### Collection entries
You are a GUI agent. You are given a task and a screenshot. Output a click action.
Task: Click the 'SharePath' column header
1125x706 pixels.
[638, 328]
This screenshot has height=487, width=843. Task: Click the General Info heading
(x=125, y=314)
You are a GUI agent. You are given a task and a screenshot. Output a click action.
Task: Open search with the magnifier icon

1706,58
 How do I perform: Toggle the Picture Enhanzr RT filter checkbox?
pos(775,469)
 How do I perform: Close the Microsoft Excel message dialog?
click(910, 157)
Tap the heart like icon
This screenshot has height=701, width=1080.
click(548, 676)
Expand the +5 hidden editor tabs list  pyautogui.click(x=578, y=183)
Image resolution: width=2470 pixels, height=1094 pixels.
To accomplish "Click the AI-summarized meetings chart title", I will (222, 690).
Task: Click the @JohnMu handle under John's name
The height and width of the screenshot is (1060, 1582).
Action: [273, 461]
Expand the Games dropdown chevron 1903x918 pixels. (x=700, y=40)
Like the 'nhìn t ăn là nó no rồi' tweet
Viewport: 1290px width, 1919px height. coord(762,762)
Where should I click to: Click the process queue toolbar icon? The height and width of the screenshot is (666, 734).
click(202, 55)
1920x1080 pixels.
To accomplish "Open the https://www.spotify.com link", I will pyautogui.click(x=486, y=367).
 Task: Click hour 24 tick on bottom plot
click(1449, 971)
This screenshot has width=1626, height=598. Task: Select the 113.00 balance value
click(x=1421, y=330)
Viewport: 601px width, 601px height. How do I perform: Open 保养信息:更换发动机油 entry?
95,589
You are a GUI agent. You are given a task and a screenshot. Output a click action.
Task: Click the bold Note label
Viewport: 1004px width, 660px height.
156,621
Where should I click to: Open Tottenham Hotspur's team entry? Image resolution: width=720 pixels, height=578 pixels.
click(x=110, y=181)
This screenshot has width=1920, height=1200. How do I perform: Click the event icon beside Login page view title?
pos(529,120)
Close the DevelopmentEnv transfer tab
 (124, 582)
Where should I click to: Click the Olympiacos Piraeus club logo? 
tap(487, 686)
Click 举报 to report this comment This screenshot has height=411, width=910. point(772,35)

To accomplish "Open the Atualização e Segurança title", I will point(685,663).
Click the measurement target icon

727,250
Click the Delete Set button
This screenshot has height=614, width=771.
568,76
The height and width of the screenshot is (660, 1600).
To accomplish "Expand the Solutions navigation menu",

### ASSIGNMENT
An exact copy of the lines from the one with "This screenshot has width=1920, height=1200." through the final line of the entries is the whole answer.

### RESPONSE TO THIS TASK
This screenshot has width=1920, height=1200. How do I perform: Click the event icon beside Login page view title?
pos(529,120)
Close the DevelopmentEnv transfer tab
 (124, 582)
Where should I click to: Click the Olympiacos Piraeus club logo? 
tap(487, 686)
Click 举报 to report this comment This screenshot has height=411, width=910. point(772,35)

To accomplish "Open the Atualização e Segurança title", I will point(685,663).
Click the measurement target icon

727,250
Click the Delete Set button
This screenshot has height=614, width=771.
568,76
The height and width of the screenshot is (660, 1600).
To accomplish "Expand the Solutions navigation menu",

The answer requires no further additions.